This book began life in 1987 as one of the early books on C
programming. I wrote it during a summer vacation from University, in
England in 1987. It was published by Dabs Press, a small publishing
house which specialized in books for microcomputers, particularly
Acorn's classic BBC micro. With the arrival of the Amiga, I was able
to obtain a C compiler. I had had my eye on C for some time, and I
felt at the time, that it was the best language I had seen to date for
system programming. The publisher and I decided that C would become
the `BASIC' of the 16-bit microcomputer world, which it did. C took
off, and the book sold very well for a number of years. As the
contract expired, the book was lost in my files, until I met Richard
Stallman and he asked me if I would give the tutorial to GNU. I agreed
to recover the original files from diskettes and partly re-work them,
to remove the emphasis from micro-computers and over to GNU. The
result of that work was the first version of the tutorial. Having
handed over the merchandise, I agreed that it would be a good thing
for others to update and improve the tutorial. My only requirement was
that I would be allowed to explain a few changes for which I would not
want to be blamed.

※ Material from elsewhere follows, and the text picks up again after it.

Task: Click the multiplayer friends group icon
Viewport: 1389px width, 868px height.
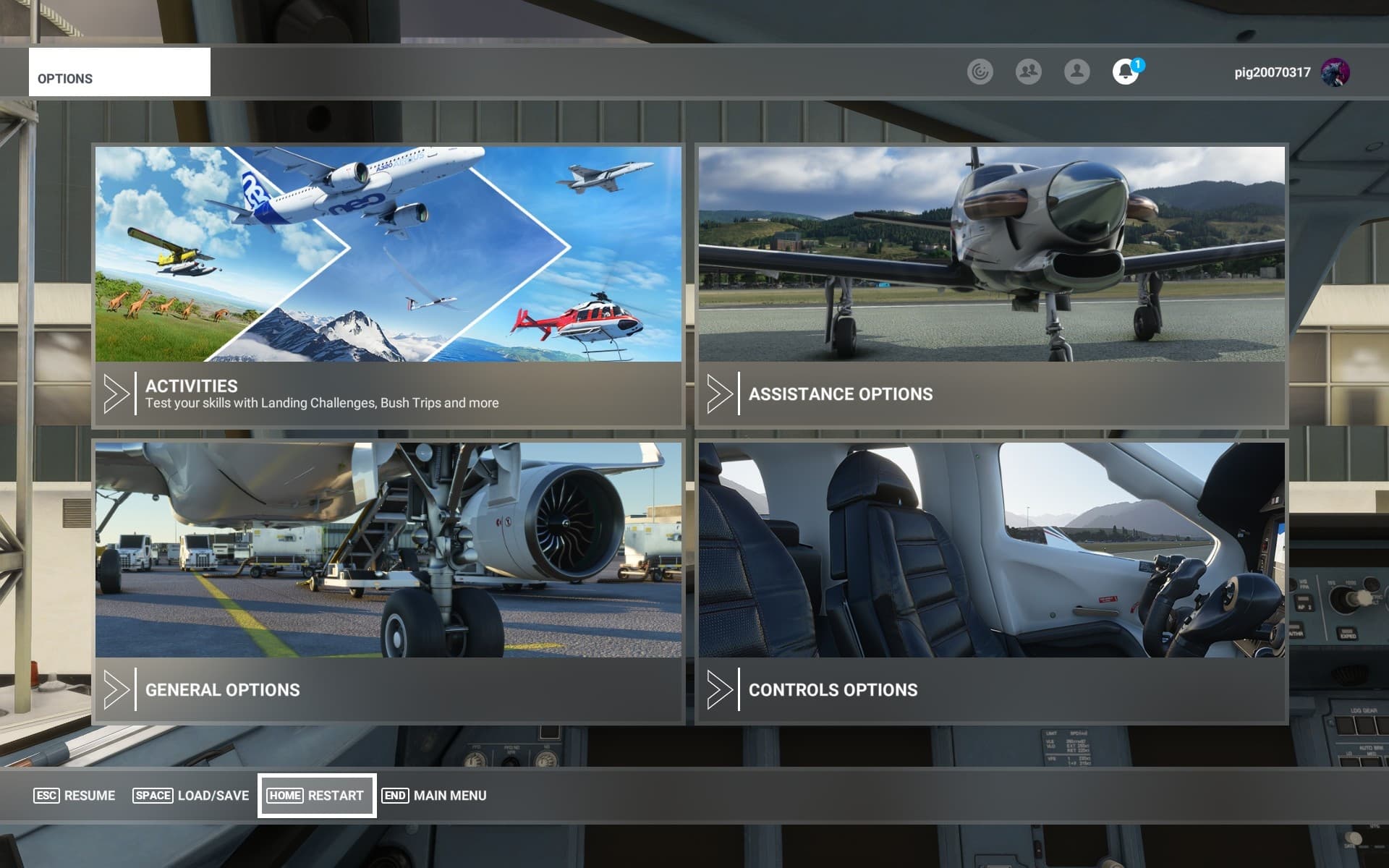Action: pyautogui.click(x=1028, y=72)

I cannot insist that such changes will not be made,
but I can at least distance myself from them. They are fairly picky
and even silly things, but for one reason or another, they mean a lot
to me. The first has to do with grammar. The grammar which is written
and printed in books today is often incorrect. Many colloquialisms and
vernacular perversions of grammar are printed and believed to be
correct. I am fairly sure that no such errors are mine! The other
thing has to do with the style and formatting of C code. The placement
of curly braces is something about which I agree with only a handful
of people on the planet. Kernighan and Ritchie's original placement of
curly braces is so horrendous that I would go so far as to call it
"wrong", logically and aesthetically. The GNU indentation, which
positions braces of the same level in straight vertical alignment, is
much better, but in my opinion it gets its indentation wrong. I would
indent 3 positions before the first brace, and keep the text within
braces aligned with the braces themselves, rather than indenting
within the braces, as GNU does. That, in my personal opinion, makes it
easier to identify text and braces belonging together, and leads to
optimal clarity. I also insist that curly braces be used around single
statements, in loops and tests, even when not strictly required by the
language. Finally, having grown up in England and lived in Norway,
which have contradictory punctuation rules, I am utterly confused
about punctuation and have probably made many errors. With that little
spiel said, I now pass the torch to future authors and wish everyone
luck. I am happy to see an old summer job not go to waste.